Axiom (2) of valuations translates into

$\displaystyle \ord (ab) = \ord (a) + \ord (b).
$

Definition 13.2.4 (Non-archimedean)   A valuation $ \left\vert \cdot \right\vert{}$ is non-archimedean if we can take $ C=1$ in Axiom (3), i.e., if

$\displaystyle \vert a + b\vert \leq \max\bigl\{\vert a\vert,\vert b\vert\bigr\}.$ (13.3)

If $ \left\vert \cdot \right\vert{}$ is not non-archimedean then it is archimedean.

Note that if we can take $ C=1$ for $ \left\vert \cdot \right\vert{}$ then we can take $ C=1$ for any valuation equivalent to $ \left\vert \cdot \right\vert{}$. To see that (13.2.1) is equivalent to Axiom (3) with $ C=1$, suppose $ \vert b\vert\leq \vert a\vert$. Then $ \vert b/a\vert\leq 1$, so Axiom (3) asserts that $ \vert 1+b/a\vert\leq 1$, which implies that $ \vert a+b\vert \leq \vert a\vert = \max\{\vert a\vert,\vert b\vert\}$, and conversely.

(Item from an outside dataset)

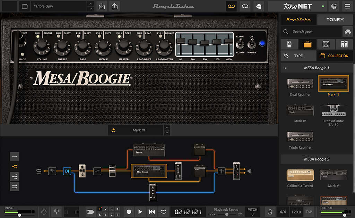Flip the amp's POWER switch
Screen dimensions: 355x218
251,43
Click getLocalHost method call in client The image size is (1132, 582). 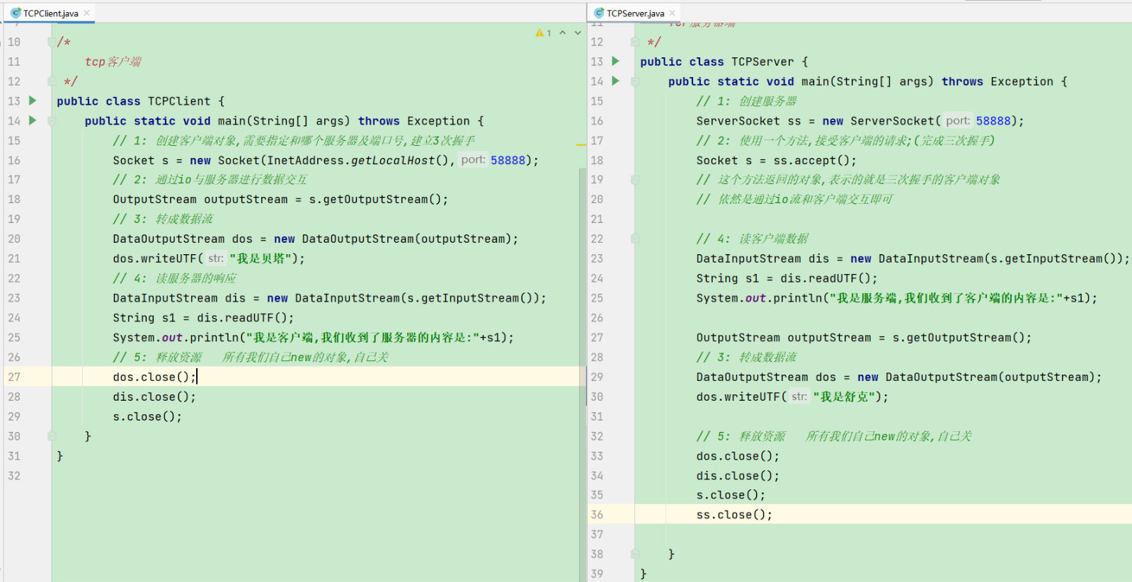point(393,161)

We note at once the following consequence:

Lemma 13.2.5   Suppose $ \left\vert \cdot \right\vert{}$ is a non-archimedean valuation. If $ a, b\in K$ with $ \vert b\vert<\vert a\vert$, then $ \vert a+b\vert=\vert a\vert.
$

Proof. Note that $ \vert a+b\vert\leq \max\{\vert a\vert,\vert b\vert\} = \vert a\vert$, which is true even if $ \vert b\vert=\vert a\vert$. Also,

$\displaystyle \vert a\vert = \vert(a+b) - b\vert \leq \max\{\vert a+b\vert, \vert b\vert\} = \vert a+b\vert,
$

where for the last equality we have used that $ \vert b\vert<\vert a\vert$ (if $ \max\{\vert a+b\vert,\vert b\vert\} = \vert b\vert$, then $ \vert a\vert\leq \vert b\vert$, a contradiction).

$ \qedsymbol$

Definition 13.2.6 (Ring of Integers)   Suppose $ \left\vert \cdot \right\vert$ is a non-archimedean absolute value on a field $ K$. Then

$\displaystyle \O= \{a\in K : \vert a\vert\leq 1\}
$

is a ring called the ring of integers of $ K$ with respect to $ \left\vert \cdot \right\vert{}$.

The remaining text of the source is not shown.